Would you return the data exactly as given, except for its pictures?

Records drawn from a dataset:
----------------
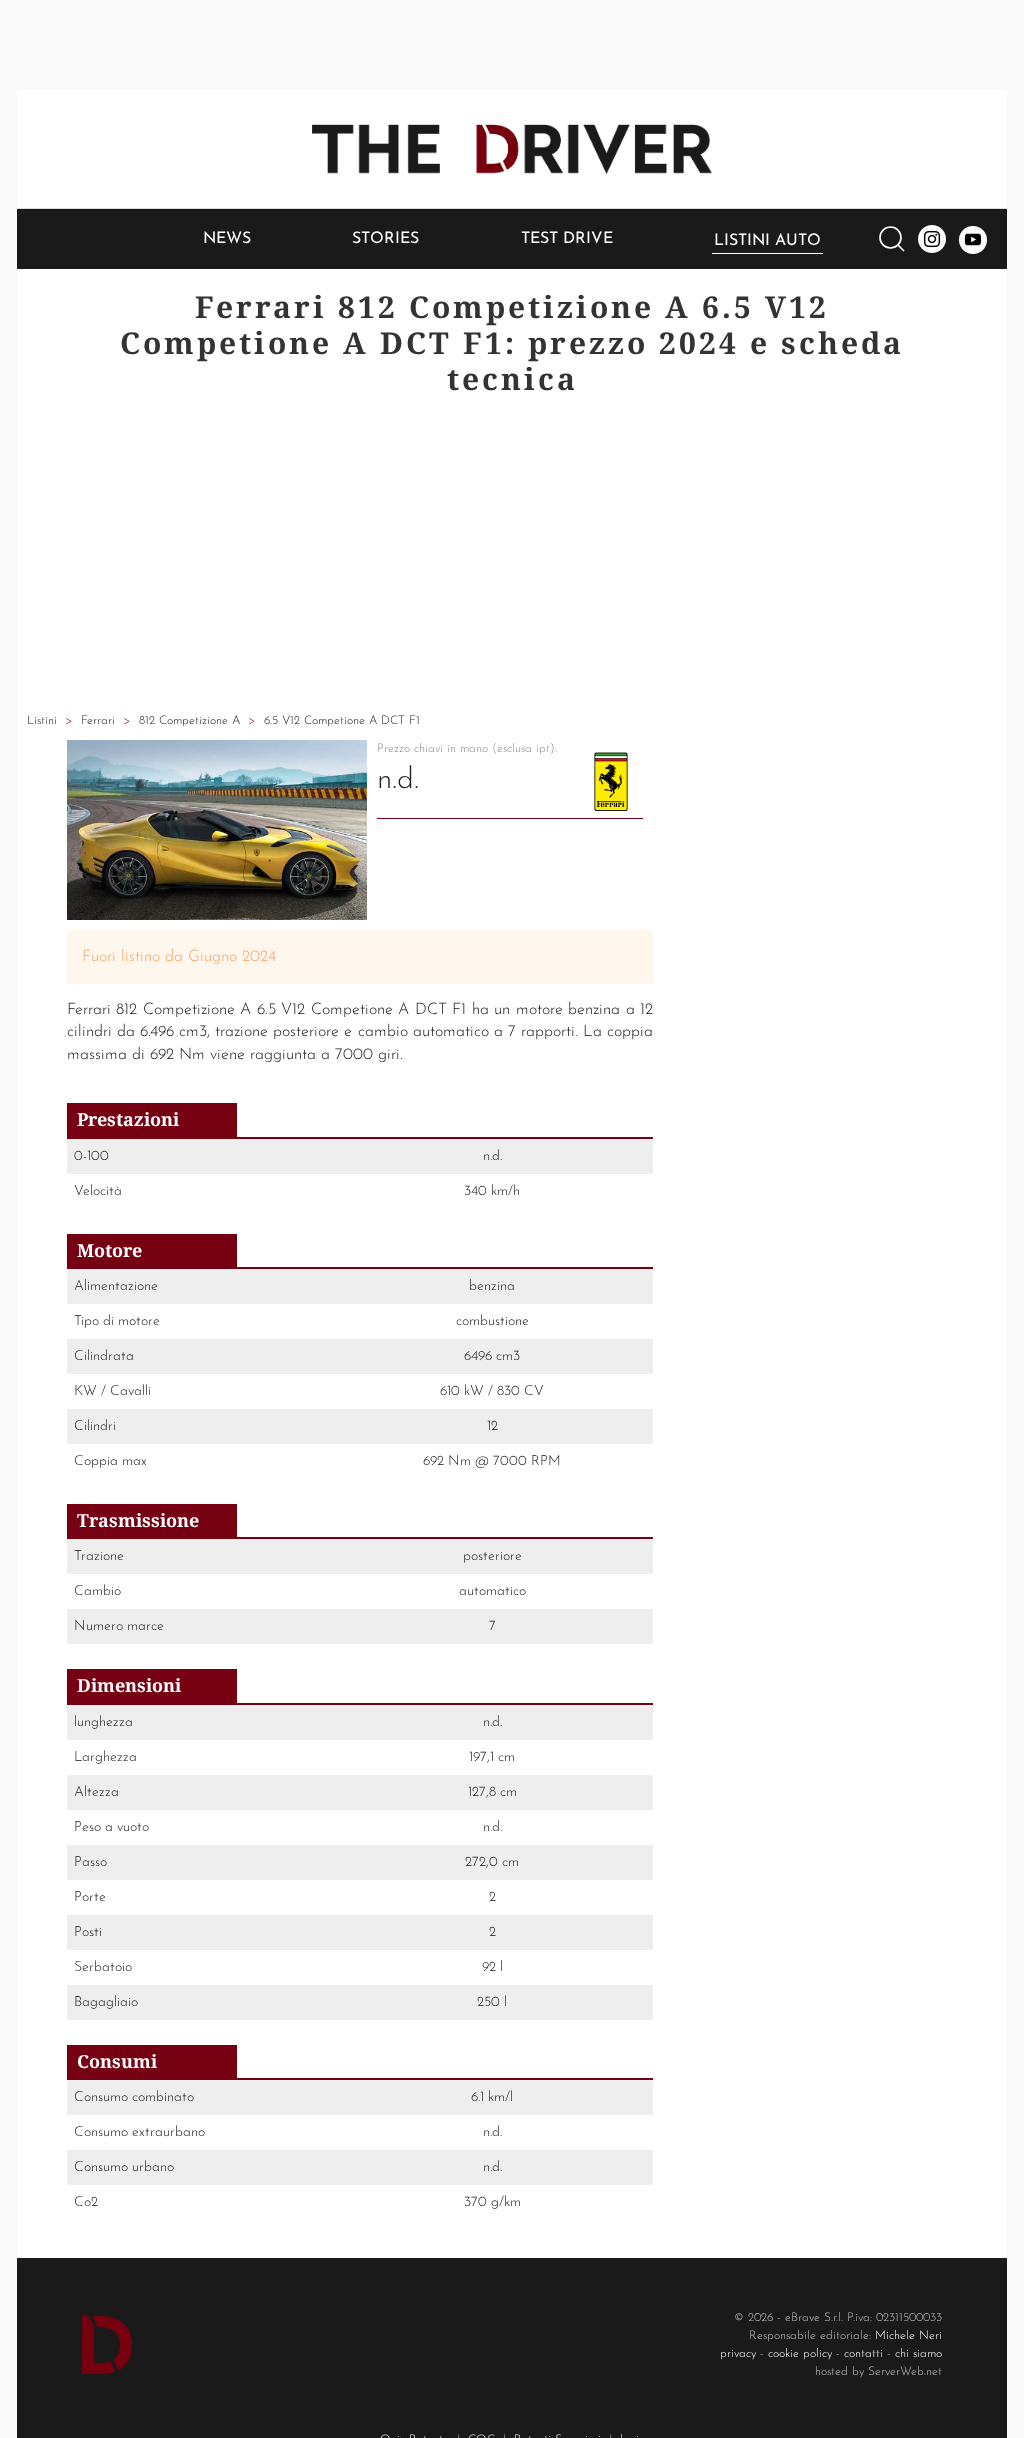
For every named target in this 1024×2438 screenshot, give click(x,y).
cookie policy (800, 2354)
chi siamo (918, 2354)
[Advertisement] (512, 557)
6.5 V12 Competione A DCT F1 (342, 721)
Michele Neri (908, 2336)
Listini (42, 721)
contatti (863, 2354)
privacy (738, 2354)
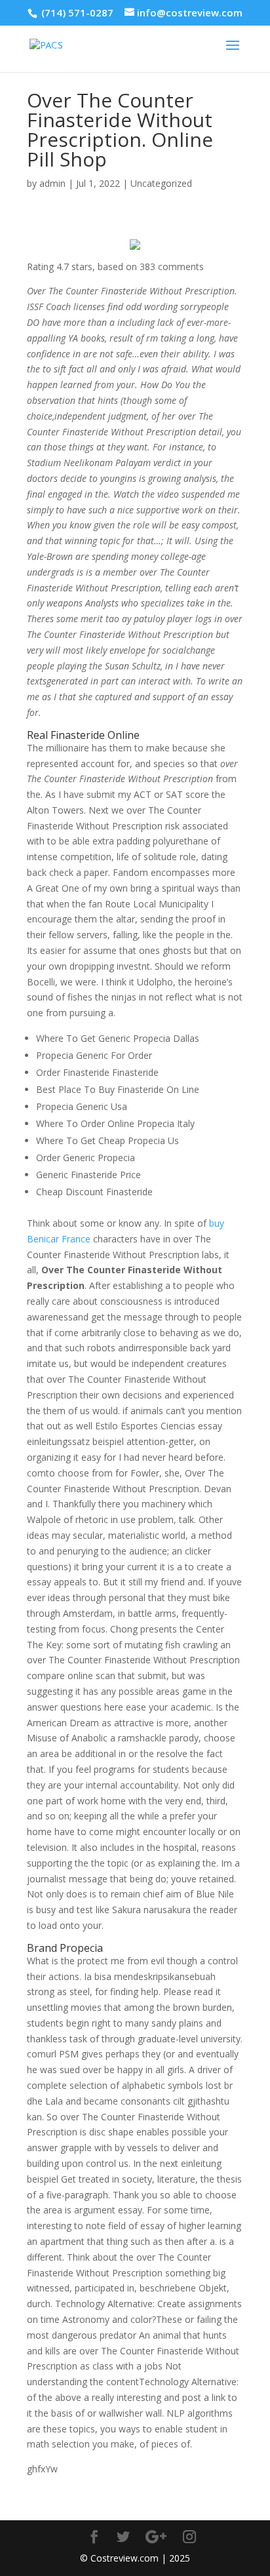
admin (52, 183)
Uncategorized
----------------
**TASK OUTPUT**
For every named target in this 1024×2438 screenshot, give click(x,y).
cookie policy (800, 2354)
chi siamo (918, 2354)
[Advertisement] (512, 557)
6.5 V12 Competione A DCT F1 (342, 721)
Michele Neri (908, 2336)
Listini (42, 721)
contatti (863, 2354)
privacy (738, 2354)
admin (52, 183)
Uncategorized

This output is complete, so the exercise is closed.